## [WHAT TO PRODUCE]
Write out the data below in full, please. Keep every character as given.

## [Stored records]
┄┄┄┄┄┄┄┄┄┄┄┄┄┄┄┄┄┄┄┄
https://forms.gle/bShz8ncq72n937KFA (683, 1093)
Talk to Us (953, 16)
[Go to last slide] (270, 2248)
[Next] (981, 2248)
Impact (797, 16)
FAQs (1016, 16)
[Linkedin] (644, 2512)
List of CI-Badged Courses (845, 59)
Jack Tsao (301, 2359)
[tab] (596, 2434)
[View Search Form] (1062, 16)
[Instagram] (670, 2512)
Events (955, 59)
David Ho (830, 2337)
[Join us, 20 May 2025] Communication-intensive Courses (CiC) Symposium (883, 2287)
┄┄┄┄┄┄┄┄┄┄┄┄┄┄┄┄┄┄┄┄
## [SOLUTION]
https://forms.gle/bShz8ncq72n937KFA (683, 1093)
Talk to Us (953, 16)
[Go to last slide] (270, 2248)
[Next] (981, 2248)
Impact (797, 16)
FAQs (1016, 16)
[Linkedin] (644, 2512)
List of CI-Badged Courses (845, 59)
Jack Tsao (301, 2359)
[tab] (596, 2434)
[View Search Form] (1062, 16)
[Instagram] (670, 2512)
Events (955, 59)
David Ho (830, 2337)
[Join us, 20 May 2025] Communication-intensive Courses (CiC) Symposium (883, 2287)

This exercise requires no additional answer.